Quantum setback for warp drives - Anon84
http://www.technologyreview.com/blog/arxiv/23292/
======
jerf
So, previously, if you applied an impossible amount of impossibly-stable
negative mass in an impossible configuration that was impossible to maintain
due to impossible-to-predict interactions with the interstellar medium and
goosed it in an impossible manner you might have been able to move faster than
light.

Now some guys have revealed that it's also impossible due to quantum effects.
Frankly, that's just one more "impossible" in a rich sea of impossible
assumptions to make this style of warp drive work.

As I like to say, once you accept one impossibility into your theory, the fact
that impossible results occur is not fundamentally interesting.
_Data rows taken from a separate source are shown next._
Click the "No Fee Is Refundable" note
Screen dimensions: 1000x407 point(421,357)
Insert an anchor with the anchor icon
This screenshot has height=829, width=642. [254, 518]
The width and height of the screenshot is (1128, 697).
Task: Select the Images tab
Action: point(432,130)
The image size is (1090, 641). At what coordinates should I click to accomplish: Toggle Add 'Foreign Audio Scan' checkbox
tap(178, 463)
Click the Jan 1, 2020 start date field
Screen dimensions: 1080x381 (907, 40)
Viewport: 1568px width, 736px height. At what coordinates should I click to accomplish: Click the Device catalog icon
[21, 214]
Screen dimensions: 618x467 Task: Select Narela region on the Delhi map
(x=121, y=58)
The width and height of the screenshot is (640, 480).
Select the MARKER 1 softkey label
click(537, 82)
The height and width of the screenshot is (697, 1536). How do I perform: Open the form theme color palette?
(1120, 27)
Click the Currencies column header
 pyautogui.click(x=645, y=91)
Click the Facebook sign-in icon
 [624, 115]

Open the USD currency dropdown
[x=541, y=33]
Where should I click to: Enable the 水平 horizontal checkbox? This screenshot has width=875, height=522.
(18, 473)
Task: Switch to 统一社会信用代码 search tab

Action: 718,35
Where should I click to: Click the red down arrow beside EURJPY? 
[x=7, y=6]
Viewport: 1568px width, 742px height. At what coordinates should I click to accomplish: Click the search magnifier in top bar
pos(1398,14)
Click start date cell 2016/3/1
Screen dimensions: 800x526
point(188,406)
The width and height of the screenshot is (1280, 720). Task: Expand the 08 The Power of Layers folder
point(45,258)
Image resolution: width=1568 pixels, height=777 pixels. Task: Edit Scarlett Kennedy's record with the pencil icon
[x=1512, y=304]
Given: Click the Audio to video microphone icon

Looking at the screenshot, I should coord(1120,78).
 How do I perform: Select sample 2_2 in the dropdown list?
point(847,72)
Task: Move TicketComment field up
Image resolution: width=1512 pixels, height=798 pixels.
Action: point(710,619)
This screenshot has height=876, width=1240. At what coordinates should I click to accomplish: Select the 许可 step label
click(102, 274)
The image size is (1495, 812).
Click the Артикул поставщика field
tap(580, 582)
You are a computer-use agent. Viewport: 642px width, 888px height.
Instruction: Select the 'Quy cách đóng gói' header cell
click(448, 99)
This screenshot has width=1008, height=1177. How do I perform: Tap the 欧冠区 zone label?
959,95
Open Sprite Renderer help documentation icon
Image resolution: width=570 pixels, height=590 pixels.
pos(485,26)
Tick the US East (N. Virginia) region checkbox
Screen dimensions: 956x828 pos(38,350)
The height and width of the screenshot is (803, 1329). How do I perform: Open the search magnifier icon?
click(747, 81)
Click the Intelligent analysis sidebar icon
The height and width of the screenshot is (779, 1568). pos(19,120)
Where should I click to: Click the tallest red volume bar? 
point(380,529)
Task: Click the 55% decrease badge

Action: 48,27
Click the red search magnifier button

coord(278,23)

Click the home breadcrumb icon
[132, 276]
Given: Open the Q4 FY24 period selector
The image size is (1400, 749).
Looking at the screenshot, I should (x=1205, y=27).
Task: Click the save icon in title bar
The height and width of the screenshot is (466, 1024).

People who babble about how people thought that traveling faster than sound
was impossible and who are we to say this is actually impossible need to spend
more time with real relativity and not Star Trek "wishing is an acceptable
substitute for engineering" relativity. People who think that the Alcubierre
drive was ever actually possible betray a _profound_ misunderstanding of both
the drive and relativity, in their zeal to get to the results they want
instead of the reality they have. If FTL is possible, it won't be as a result
of QM or relativity. It might come from the eventual fusion, but a deeper
understanding of relativity shows that you're still facing a steep uphill
battle.

The thing that you come to understand if you actually understand relativity is
that it is not merely that FTL travel is "impossible" because c is some
"cosmic speed limit". c is not the cosmic speed limit. c is the number that
indicates the relationship between space and time in the Minkowsky metric. c
comes from the literal shape of the universe, which is not the Euclidean one
you think it is. Travelling "faster than c" is not merely breaking the 55mph
speed limit on your local road, it is fundamentally a undefined, gibberish
statement in relativity. Everything outside of your lightcone is profoundly
indistinguishable from anything else outside of your lightcone.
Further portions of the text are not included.